My Healing Path

Childloss support and coping with grief

Sharing the pain - The Star

I almost missed the article today ‘Sharing The Pain’  until my second son brought it to show me when I was giving the hubby a foot rub, just before bedtime.  So, both he and I read parts of the newspapers together.  Things seem surreal, like I am reading about somebody else. I got the 2nd page while hubby was reading the intro.  I even have to ask him, Is Chan, me?  (as I didn’t read the intro.)
Looking back, I am amazed that I had actually managed to take all those challenges in my stride.   It is indeed God given strength.  I hope if there are any bereaved parents out there who can relate  to Dr.

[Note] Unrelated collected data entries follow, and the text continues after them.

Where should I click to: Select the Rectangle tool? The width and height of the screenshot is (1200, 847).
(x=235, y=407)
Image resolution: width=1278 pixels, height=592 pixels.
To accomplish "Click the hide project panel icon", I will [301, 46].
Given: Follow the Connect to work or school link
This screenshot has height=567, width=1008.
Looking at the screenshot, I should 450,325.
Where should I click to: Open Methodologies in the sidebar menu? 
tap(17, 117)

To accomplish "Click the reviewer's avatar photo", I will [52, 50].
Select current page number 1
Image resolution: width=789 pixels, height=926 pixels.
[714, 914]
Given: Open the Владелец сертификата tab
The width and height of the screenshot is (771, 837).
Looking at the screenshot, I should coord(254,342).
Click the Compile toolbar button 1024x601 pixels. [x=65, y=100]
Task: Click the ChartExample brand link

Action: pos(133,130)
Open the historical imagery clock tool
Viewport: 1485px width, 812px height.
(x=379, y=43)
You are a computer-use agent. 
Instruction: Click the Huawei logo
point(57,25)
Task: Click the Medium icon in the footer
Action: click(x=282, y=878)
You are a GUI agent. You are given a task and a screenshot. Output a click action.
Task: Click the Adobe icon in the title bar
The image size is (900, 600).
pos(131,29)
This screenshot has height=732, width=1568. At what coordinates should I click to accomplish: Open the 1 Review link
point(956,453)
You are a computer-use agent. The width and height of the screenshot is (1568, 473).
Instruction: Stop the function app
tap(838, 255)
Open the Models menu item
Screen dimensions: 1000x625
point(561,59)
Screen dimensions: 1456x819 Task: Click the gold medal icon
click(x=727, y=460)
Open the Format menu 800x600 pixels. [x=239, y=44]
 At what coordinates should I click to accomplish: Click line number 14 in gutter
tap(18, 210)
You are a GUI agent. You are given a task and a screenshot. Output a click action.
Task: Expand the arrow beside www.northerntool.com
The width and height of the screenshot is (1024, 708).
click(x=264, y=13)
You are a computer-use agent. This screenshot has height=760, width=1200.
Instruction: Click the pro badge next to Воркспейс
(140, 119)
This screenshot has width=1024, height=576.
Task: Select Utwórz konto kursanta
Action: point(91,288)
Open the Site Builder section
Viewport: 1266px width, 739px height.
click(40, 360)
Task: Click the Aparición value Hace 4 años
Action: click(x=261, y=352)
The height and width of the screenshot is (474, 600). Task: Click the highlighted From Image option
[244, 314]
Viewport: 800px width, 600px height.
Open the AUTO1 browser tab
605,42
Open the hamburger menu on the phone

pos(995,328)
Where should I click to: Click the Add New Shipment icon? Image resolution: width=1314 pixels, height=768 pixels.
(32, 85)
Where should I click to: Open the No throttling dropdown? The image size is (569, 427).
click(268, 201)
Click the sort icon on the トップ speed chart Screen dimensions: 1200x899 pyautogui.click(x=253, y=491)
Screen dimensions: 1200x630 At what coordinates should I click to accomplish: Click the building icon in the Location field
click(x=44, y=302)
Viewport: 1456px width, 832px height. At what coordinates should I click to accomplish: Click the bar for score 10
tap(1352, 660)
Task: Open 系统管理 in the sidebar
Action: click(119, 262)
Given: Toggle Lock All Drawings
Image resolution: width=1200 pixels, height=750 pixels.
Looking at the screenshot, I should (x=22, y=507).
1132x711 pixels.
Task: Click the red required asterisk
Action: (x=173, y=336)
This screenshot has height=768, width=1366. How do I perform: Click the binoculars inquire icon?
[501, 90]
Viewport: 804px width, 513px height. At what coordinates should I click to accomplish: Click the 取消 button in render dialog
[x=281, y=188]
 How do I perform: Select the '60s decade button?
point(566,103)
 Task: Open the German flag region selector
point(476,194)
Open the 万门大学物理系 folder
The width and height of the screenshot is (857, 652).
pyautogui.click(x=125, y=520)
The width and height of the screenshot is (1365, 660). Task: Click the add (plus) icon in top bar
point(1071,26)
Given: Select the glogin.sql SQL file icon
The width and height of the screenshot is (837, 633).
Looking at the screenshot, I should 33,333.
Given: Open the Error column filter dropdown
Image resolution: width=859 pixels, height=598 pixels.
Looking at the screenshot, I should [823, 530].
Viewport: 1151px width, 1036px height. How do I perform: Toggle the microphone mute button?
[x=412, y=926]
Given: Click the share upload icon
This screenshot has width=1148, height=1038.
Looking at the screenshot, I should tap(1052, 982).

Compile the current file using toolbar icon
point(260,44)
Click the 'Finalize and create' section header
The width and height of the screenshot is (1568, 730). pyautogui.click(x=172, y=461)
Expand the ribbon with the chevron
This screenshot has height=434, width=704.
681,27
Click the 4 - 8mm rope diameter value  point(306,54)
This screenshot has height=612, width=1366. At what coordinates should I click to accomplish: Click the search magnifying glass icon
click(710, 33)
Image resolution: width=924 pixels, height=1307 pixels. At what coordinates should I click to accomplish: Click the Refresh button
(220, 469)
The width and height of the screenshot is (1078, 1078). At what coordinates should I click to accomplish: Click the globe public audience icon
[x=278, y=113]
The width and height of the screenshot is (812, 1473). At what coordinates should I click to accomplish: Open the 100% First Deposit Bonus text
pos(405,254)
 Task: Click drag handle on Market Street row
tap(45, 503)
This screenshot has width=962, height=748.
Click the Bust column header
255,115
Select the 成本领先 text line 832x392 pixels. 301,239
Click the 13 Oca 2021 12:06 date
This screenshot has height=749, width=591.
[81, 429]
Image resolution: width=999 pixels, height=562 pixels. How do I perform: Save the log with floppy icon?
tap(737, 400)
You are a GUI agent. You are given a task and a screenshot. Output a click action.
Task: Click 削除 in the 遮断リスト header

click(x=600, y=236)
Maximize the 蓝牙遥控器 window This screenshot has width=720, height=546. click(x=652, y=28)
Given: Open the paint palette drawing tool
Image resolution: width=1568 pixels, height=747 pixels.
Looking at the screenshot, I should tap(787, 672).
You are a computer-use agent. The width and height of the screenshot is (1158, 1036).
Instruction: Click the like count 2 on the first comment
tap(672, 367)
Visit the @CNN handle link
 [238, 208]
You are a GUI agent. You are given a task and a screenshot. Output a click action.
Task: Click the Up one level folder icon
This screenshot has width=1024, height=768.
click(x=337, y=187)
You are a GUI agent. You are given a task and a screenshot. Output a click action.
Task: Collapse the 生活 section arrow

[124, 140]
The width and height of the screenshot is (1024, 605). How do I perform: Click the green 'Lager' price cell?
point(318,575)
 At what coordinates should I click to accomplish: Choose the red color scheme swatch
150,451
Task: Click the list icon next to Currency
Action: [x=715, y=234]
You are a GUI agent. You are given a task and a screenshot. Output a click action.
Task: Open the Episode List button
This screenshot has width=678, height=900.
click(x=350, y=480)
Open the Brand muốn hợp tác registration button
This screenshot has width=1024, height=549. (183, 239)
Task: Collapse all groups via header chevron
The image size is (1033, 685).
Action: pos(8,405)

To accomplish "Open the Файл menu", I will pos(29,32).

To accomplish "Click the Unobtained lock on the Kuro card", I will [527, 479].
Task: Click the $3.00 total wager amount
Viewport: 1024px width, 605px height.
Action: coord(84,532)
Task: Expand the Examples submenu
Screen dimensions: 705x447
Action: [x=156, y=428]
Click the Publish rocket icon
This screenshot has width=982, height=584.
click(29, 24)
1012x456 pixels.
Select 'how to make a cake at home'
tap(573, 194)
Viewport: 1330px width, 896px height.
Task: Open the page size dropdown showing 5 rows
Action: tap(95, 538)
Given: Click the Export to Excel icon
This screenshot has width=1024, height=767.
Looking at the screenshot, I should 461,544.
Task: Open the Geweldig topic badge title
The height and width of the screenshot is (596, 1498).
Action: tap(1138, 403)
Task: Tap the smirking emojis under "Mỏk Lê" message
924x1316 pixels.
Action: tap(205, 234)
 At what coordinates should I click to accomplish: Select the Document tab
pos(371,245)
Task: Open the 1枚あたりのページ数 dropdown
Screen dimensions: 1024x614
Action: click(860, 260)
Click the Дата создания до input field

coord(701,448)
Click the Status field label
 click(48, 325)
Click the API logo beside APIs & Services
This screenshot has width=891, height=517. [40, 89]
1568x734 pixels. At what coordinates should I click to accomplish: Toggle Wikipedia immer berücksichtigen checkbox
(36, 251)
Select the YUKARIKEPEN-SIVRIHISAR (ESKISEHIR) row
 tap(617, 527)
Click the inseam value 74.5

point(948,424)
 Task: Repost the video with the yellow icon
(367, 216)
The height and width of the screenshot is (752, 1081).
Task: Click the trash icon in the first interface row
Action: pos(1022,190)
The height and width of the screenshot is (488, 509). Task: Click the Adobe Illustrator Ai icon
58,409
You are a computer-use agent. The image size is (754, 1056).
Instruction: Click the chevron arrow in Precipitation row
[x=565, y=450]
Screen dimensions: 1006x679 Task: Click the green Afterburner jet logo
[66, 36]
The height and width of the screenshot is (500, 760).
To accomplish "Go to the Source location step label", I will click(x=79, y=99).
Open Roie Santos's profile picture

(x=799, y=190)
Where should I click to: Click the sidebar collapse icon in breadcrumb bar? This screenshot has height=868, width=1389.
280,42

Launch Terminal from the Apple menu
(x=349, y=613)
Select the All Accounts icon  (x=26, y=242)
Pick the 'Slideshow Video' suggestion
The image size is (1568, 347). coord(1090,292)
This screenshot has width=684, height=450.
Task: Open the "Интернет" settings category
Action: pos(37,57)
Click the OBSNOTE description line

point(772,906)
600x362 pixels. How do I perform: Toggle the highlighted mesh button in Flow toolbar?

Dicky Ng, Audrey and my situation, please do not hesitate to get in touch with us.  Write to me and I will sign you or you can log in to Malaysianmomshare at Yahoo group.
Getting through the whole article is hard but yeah, I managed, with just a few tears.  When you have other children depending on you, it is not easy to dwell in something too much.  Life has to go on.   But that doesn’t mean that I have forgotten Vincent.  Just today, Vincent’s baby brother, Matthew who is now three years old, was thumbing through the only photo album we had of Vincent.  He asked me why did Vincent eat oranges in bed?  That brought a smile to me.  I told him it is Chinese New Year and we only put the orange for photography.

Then, he flipped a few more pages and happily showed me that, “Vincent kor-kor is so happy.  Look, he smiles.”

So, dear parents, remember that we never stop being the parent, we just learn to cope and live with the hope of meeting our child, someday, somewhere, sometime.